— Start Text shown —
Photo: Jenny Henderson

Real estate is not a one-size-fits-all strategy. Pierre Carapetian, a top 1 percent agent in Toronto and an avid real estate investor himself, shares what we should know about buying an investment property in Toronto. Here are his tips to profitable purchases.

1. Understand your goals

The type of product you invest in will depend on your goals as an investor. Are you investing for equity gains or are you looking for an investment that generates cash flow?

Cash Flow

Toronto’s lucrative condo market and rising interest rates have raised carrying costs, making it more challenging to find cash-flow positive properties. There are, however, strategic ways to improve your margins, like a higher downpayment or purchasing the right product. Your Realtor will know best.

Type of property to invest in: Resale

Equity Gains

If it’s equity gains you’re after, you’ll need to think long-term. Toronto condos are a great option as prices in the core have been stable and rising substantially. An experienced Realtor can help guide you to the right product and the right neighbourhood so that you can achieve higher equity gains.

Type of property to invest in: resale or pre-construction

2. Know your budget and closing costs

Ensure you know how much cash you will need and how much mortgage you can afford to carry. This will influence the types of properties to evaluate when investing. If this is your principal residence you are allowed to purchase with as little as 5 percent down. However, as an investor purchasing a secondary property you must have at least 20 percent down.

5 Percent vs. 20 Percent Downpayment

Different products have different downpayment structures:

Type of property to invest in with < 20 percent downpayment: resale
Type of property to invest in with 20 percent + downpayment: resale or pre-construction

Closing Expenses

Beyond your downpayment, you’ll also need to account for closing expenses. These include Land Transfer Taxes and, on pre-construction condos specifically, HST (capped at $24,000).

Use this Land Transfer Tax Calculator to find out how much you’ll owe. First-time buyers are also eligible for a partial Land Transfer Tax rebate.

When investing in a pre-construction condo, you’ll need to pay HST on the registration date (approximately four years after purchase) to a maximum of $24,000. With a one year lease in place though, this amount is fully refundable as you’re able to file for a full HST rebate.
— End Text shown —
— Start Given information —
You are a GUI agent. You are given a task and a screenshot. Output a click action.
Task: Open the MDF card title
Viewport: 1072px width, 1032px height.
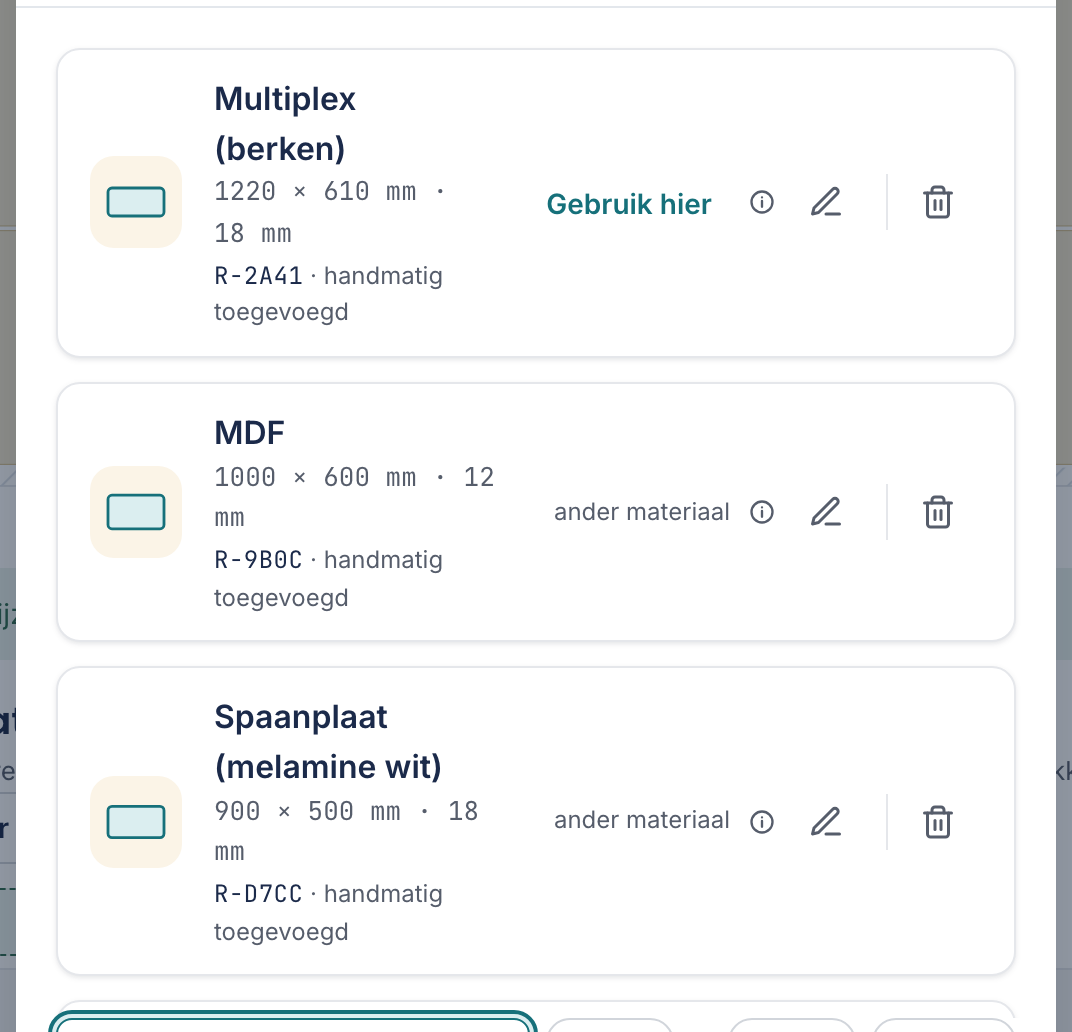250,433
— End Given information —
### [Brief 1]
According to the Toronto real estate text, how much must an investor buying a secondary property put down at minimum?
### [Brief 2]
Write the next part of the Toronto real estate text, picking up after its final sentence.
The lines have nothing to do with the exercise.

### [Written response 1]
At least 20 percent.

### [Written response 2]
3. Understanding price per square foot averages in the neighbourhood

Paying attention to the price per square foot is a great indicator of an investment’s profit potential. Look for properties that have a low price per square foot compared to a comparable unit trading in that same neighbourhood. This will also help you determine if the best deal is pre-construction or resale.

“If the average resale condo in King West is trading for $900 per square foot and the current pre-construction deal is selling for $1,100 per square foot, you’re likely going to generate higher returns investing in resale,” says Pierre.

Photo: Jenny Henderson

4. Know how to spot a good deal

Beyond the price per square foot, there are many other factors to consider when spotting a profitable investment condo. Some of these include:

  • Does the builder have a good reputation?
  • Does the location or floorplan allow you to rent for a premium?
  • Is there future infrastructure development coming to the area?

We aren’t all real estate whisperers — if you don’t know how to spot a good deal, or maybe don’t have the time, hire an experienced Realtor to help you.

“I’m always scouring the market for profitable purchases that I can send along to my investor clients.”

5. Purchase investments where you can charge a premium in rent

There are key factors to look for as you search that will help guide you to a profitable investment property.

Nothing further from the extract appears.